JAKARTA, KOMPAS.com - Mantan Direktur Pengawasan Bank pada Bank Indonesia, Iwan Ridwan Prawiranata mengaku pernah berulang kali menegur Bank Dagang Negara Indonesia (BDNI). Menurut Iwan, saat itu BI menduga ada penyimpangan dana Bantuan Likuiditas Bank Indonesia (BLBI) yang disalurkan pada BDNI.
Hal itu dikatakan Iwan saat bersaksi di Pengadilan Tindak Pidana Korupsi Jakarta, Kamis (21/6/2018). Iwan bersaksi untuk terdakwa mantan Kepala Badan Penyehatan Perbankan Nasional (BPPN), Syafruddin Arsyad Temenggung.
"Sudah dipanggil, dikasih surat pembinaan dan diberikan action plan," ujar Iwan.
Menurut Iwan, penyimpangan itu berupa penyaluran dana kepada perusahaan lain di dalam grup yang sama.
Baca juga: Pengacara Syafruddin Sebut Korupsi BLBI Terjadi Akibat Pengawasan BI yang Lemah
Meski demikian, menurut Iwan, saat itu BDNI tidak pernah melakukan perbaikan atas teguran dan pembinaan yang dilakukan BI. Dugaan peyimpangan dana BLBI malah semakin menjadi.
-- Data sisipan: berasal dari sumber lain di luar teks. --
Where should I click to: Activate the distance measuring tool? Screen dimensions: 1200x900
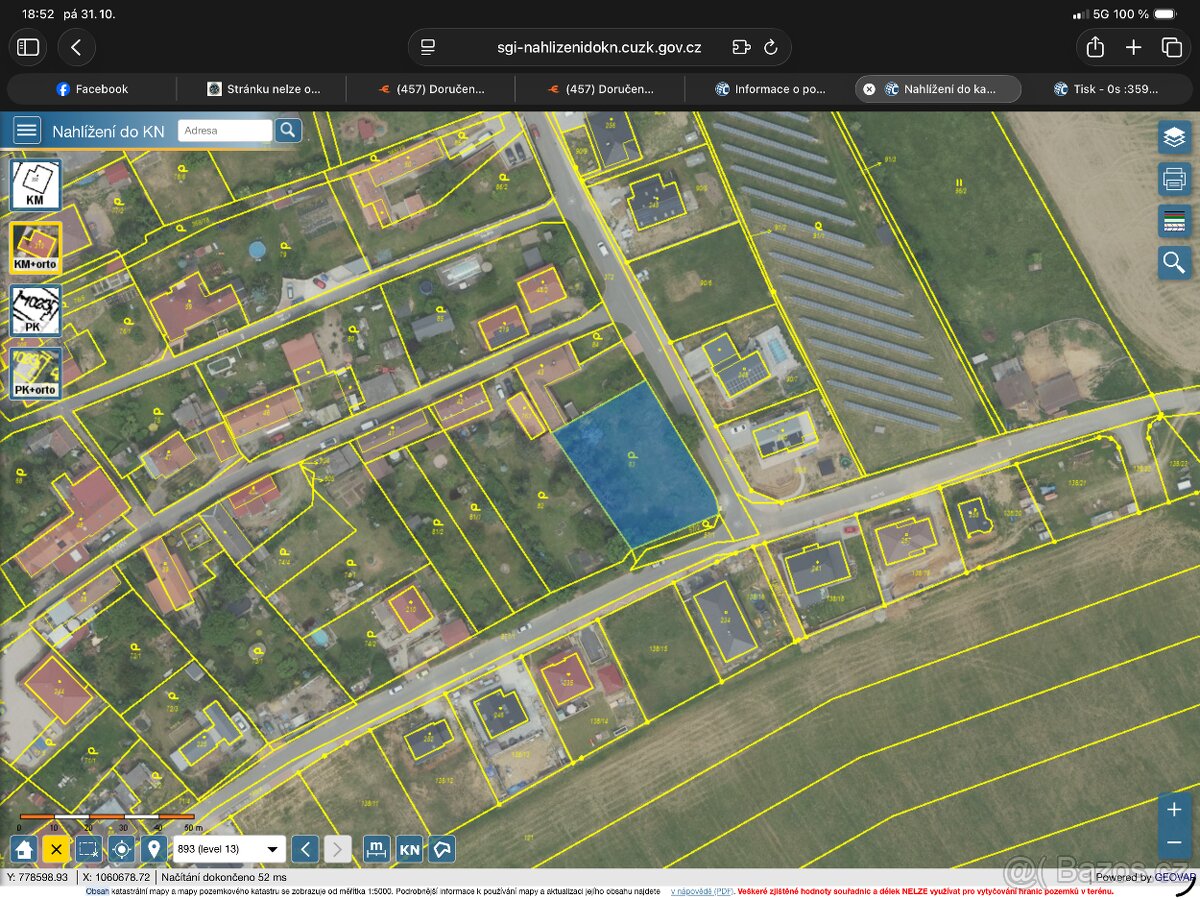pos(377,850)
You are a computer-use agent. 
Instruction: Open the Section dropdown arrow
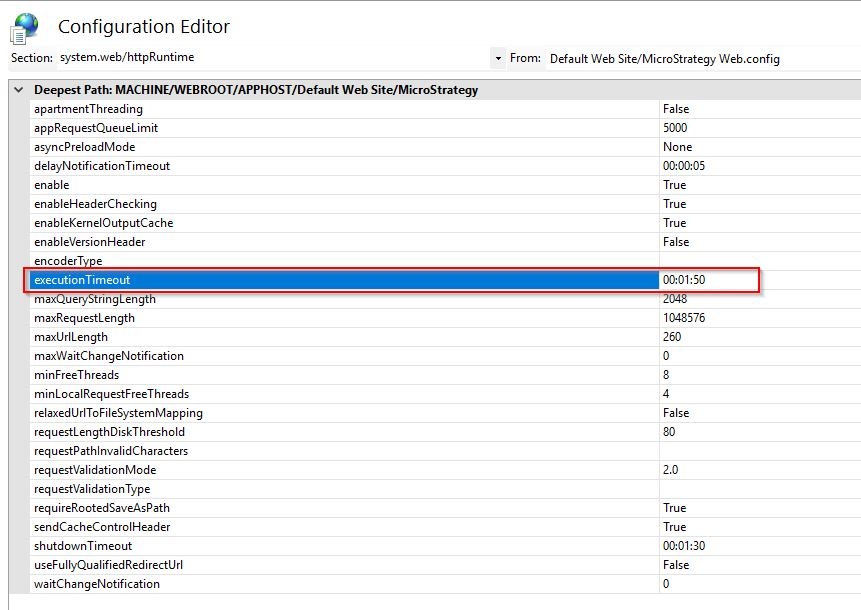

"Kelihatannya tidak berubah. Masalahnya tidak terselesaikan," kata Iwan.
Sesuai prosedur, bank yang bermasalah dan tidak dapat mengembalikan uang pemerintah, bank yang bersangkutan diambil alih (take over) oleh pemerintah. Pada tahun 1998, bank diambil alih karena tidak dapat mengembalikan BLBI.
Dalam kasus ini, Syafruddin didakwa merugikan negara sekitar Rp 4,5 triliun terkait penerbitan Surat Keterangan Lunas (SKL) BLBI kepada Bank Dagang Negara Indonesia (BDNI).
Baca juga: Cerita Mantan Menkeu Tanda Tangan Surat Utang BLBI Rp 144 Triliun
Menurut jaksa, perbuatan Syafruddin telah memperkaya Sjamsul Nursalim, selaku pemegang saham pengendali BDNI tahun 2004. Keuntungan yang diperoleh Sjamsul dinilai sebagai kerugian negara.
Menurut jaksa, Syafruddin selaku Kepala BPPN diduga melakukan penghapusan piutang BDNI kepada petani tambak yang dijamin oleh PT Dipasena Citra Darmadja (PT DCD) dan PT Wachyuni Mandira (PT WM). Selain itu, Syafruddin disebut telah menerbitkan Surat Pemenuhan Kewajiban Pemegang Saham.
Padahal, menurut jaksa, Sjamsul Nursalim belum menyelesaikan kewajibannya terhadap kesalahan dalam menampilkan piutang BDNI kepada petambak, yang akan diserahkan kepada BPPN. Kesalahan itu membuat seolah-olah sebagai piutang yang lancar (misrepresentasi).